#### HOW TO COMPLETE THIS TASK:
Below are entries. Reproduce exactly the lines between the line holding "Task: Open the Update" and the line holding "This screenshot has width=1244, height=952.", inclusive, and only those.

#### DATA FOR THIS EXERCISE:

========

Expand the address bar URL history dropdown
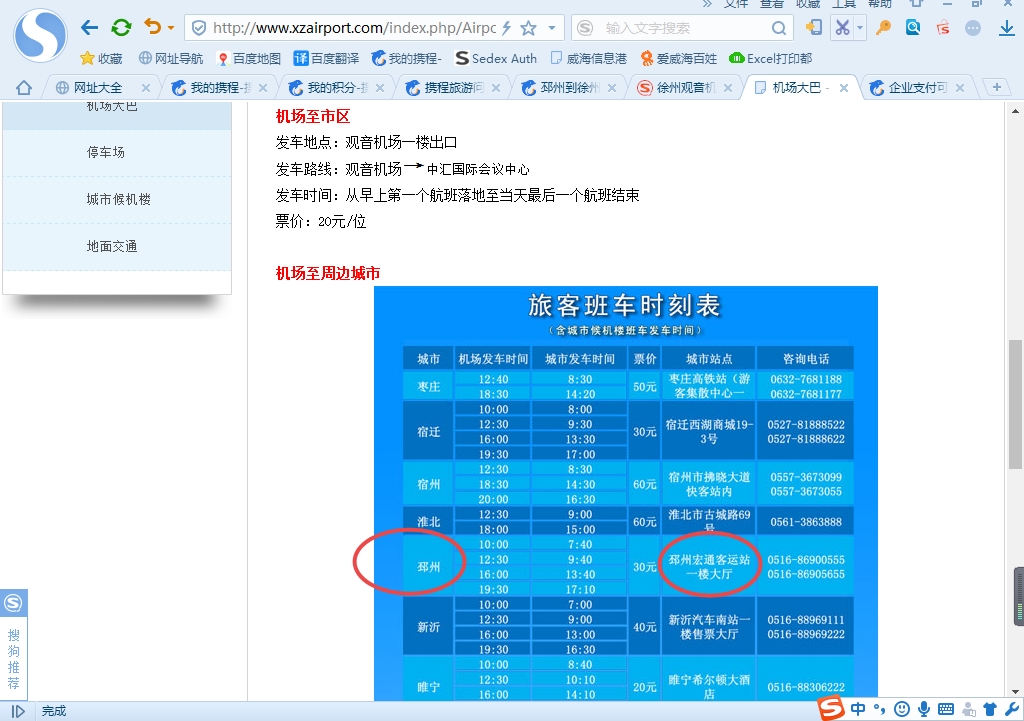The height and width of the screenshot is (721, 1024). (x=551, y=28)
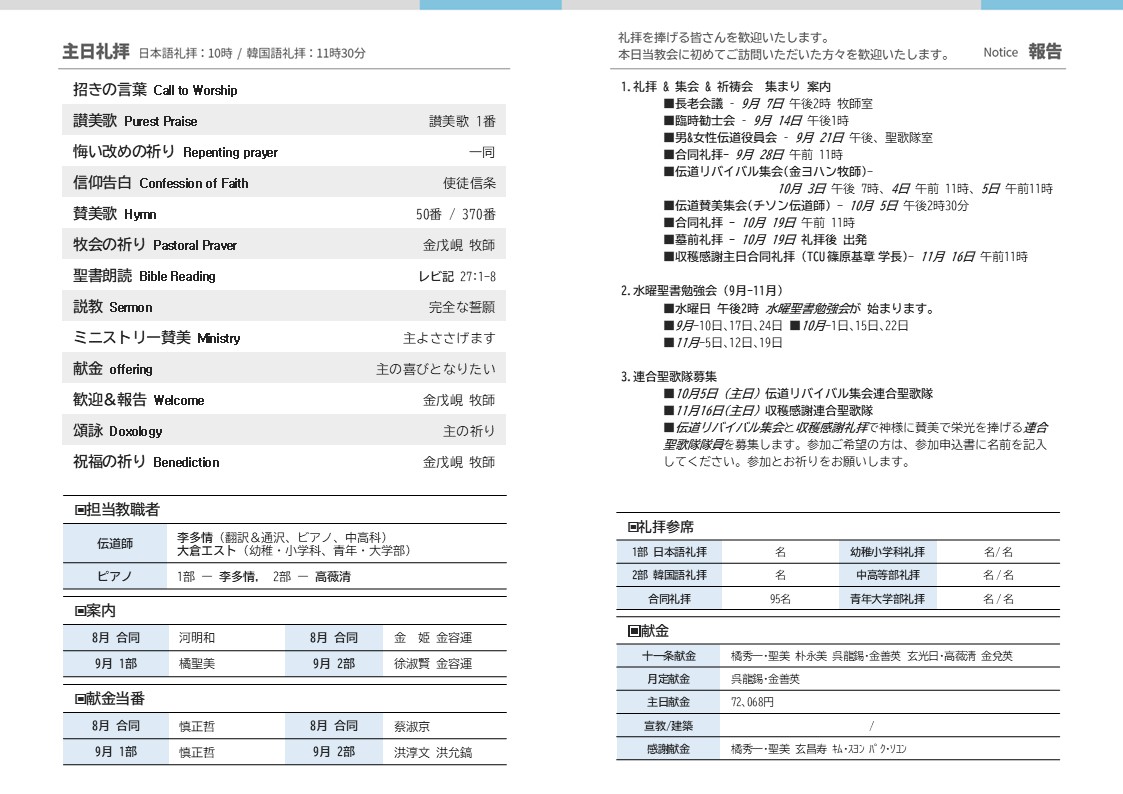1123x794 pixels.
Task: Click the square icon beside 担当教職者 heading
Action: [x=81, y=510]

========

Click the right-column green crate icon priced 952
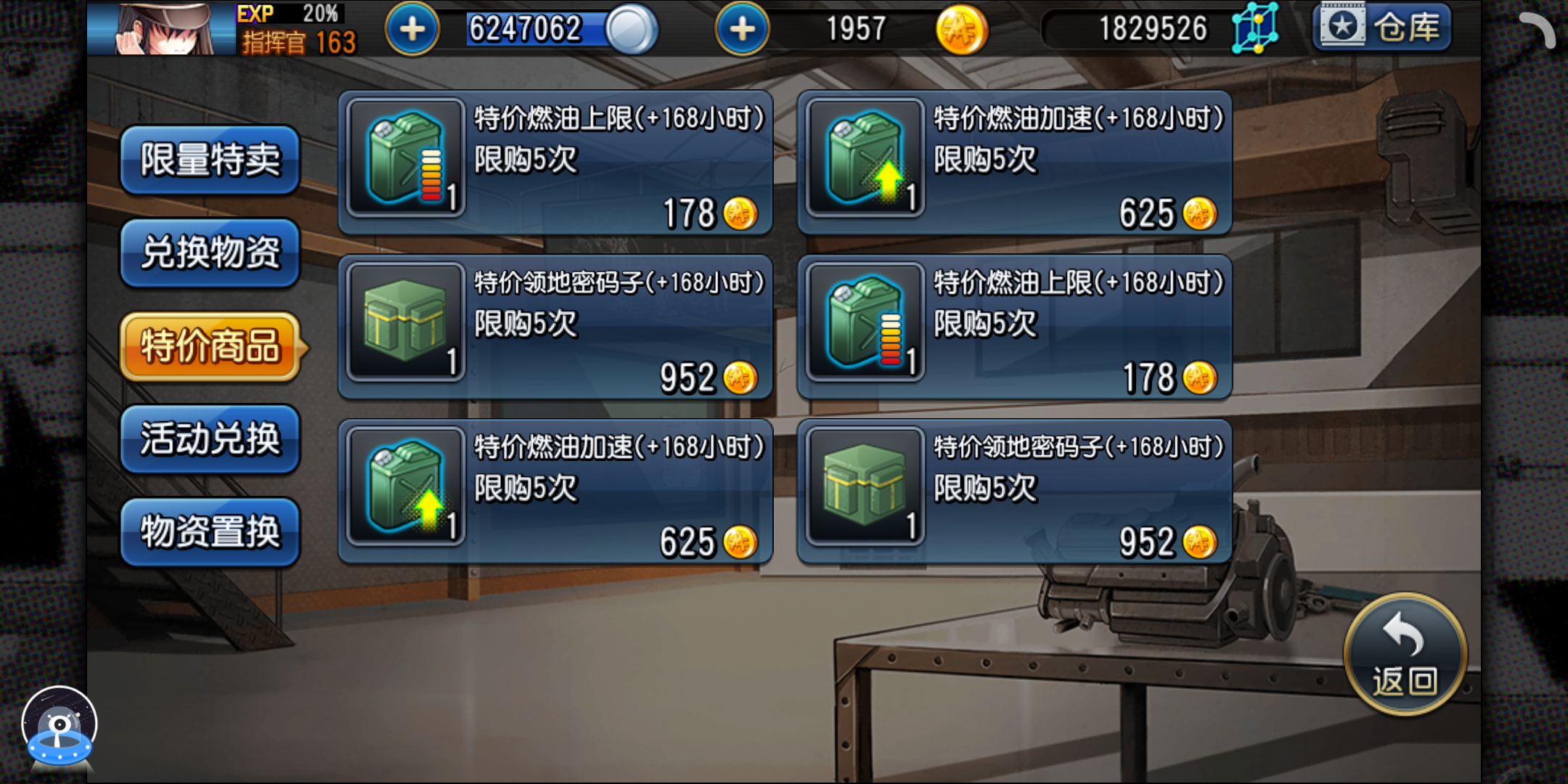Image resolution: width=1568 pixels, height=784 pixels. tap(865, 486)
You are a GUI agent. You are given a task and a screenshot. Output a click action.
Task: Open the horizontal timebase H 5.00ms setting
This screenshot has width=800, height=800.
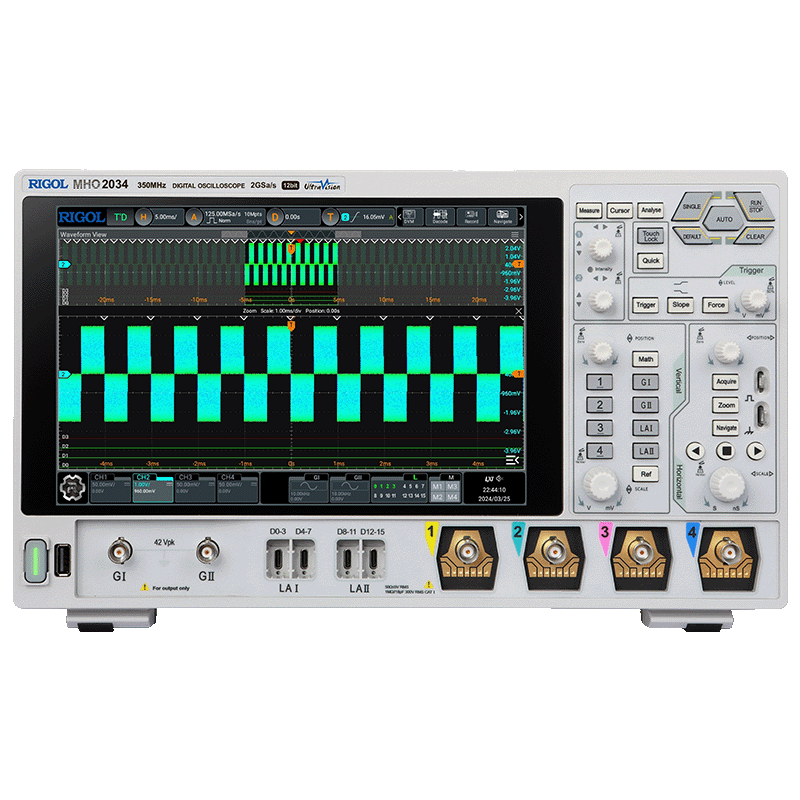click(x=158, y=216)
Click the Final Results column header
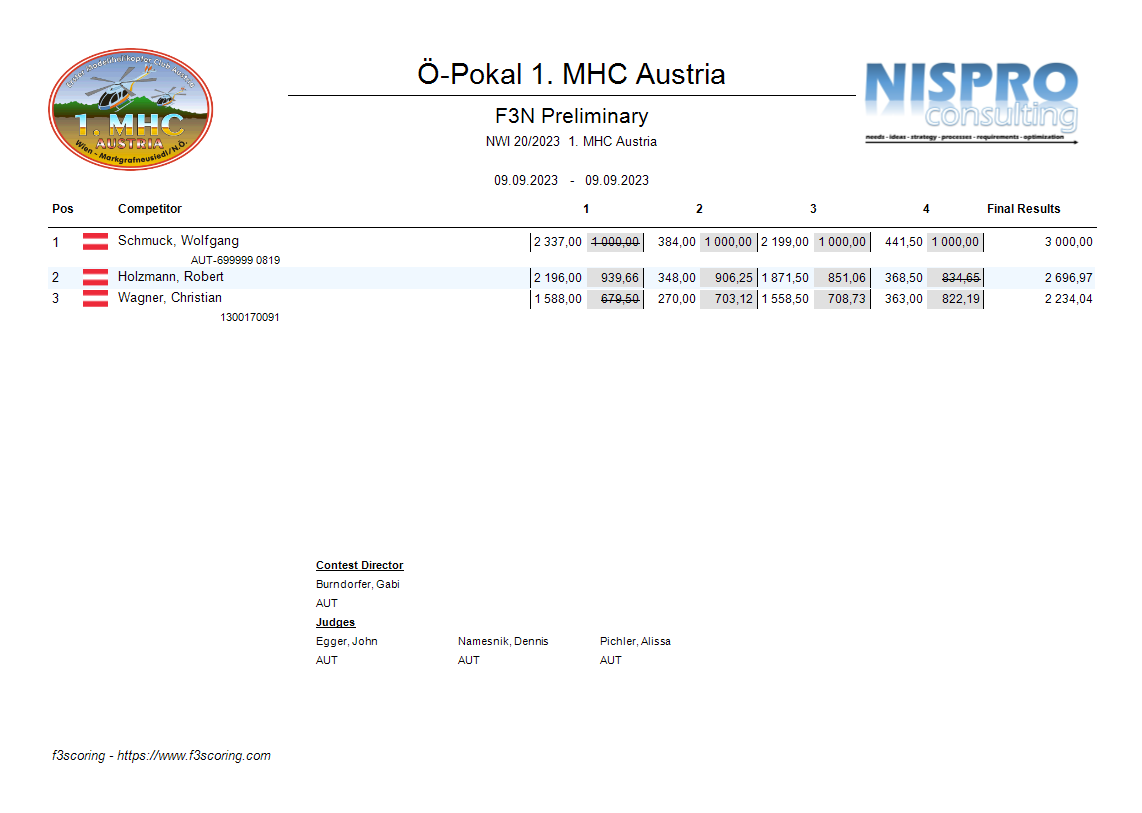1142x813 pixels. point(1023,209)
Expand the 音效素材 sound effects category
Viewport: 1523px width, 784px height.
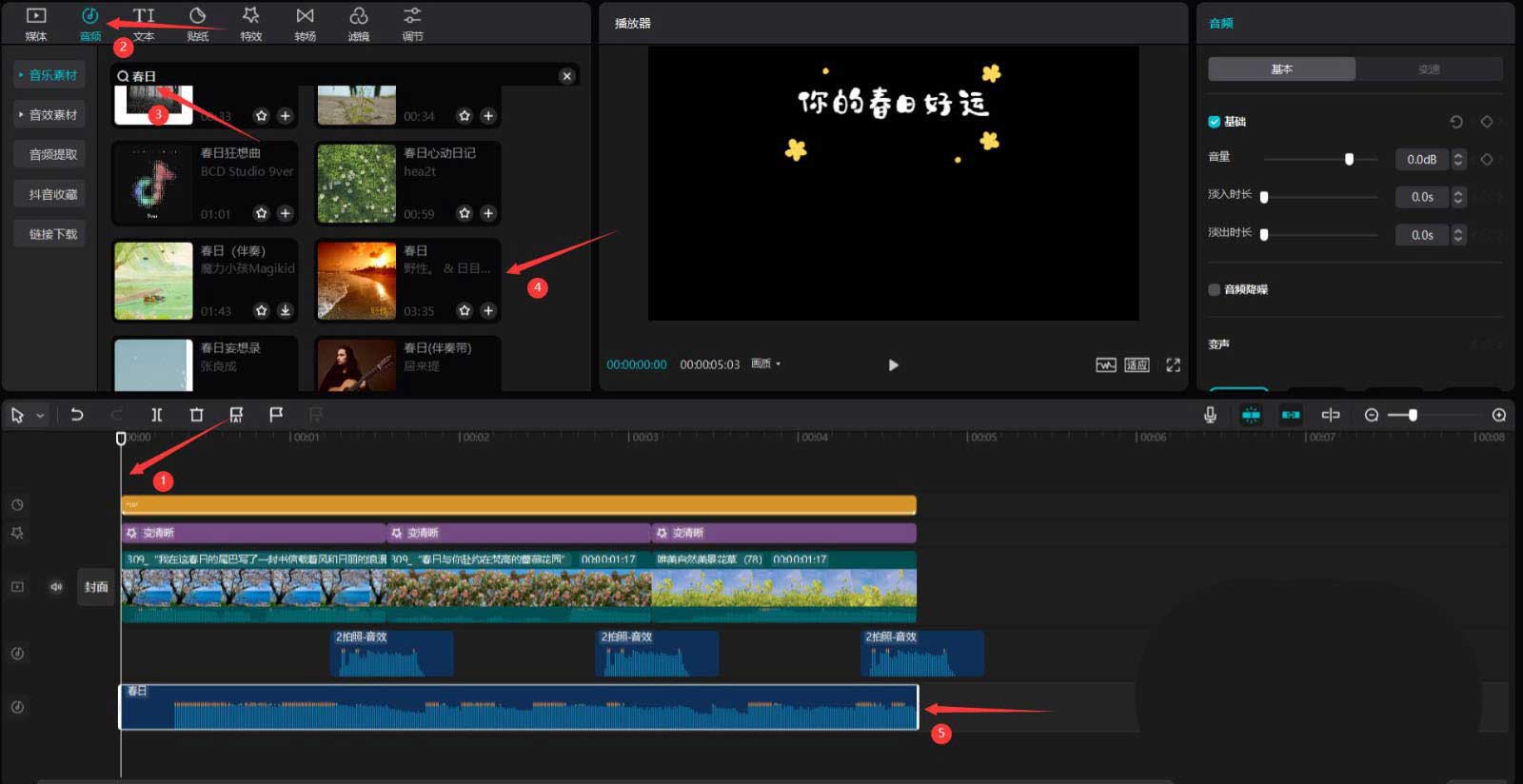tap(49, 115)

========

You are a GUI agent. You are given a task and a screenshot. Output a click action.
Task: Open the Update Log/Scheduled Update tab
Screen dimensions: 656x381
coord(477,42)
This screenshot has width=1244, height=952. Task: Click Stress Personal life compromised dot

========

#### YOUR SOLUTION:
Task: Open the Update Log/Scheduled Update tab
Screen dimensions: 656x381
coord(477,42)
This screenshot has width=1244, height=952. Task: Click Stress Personal life compromised dot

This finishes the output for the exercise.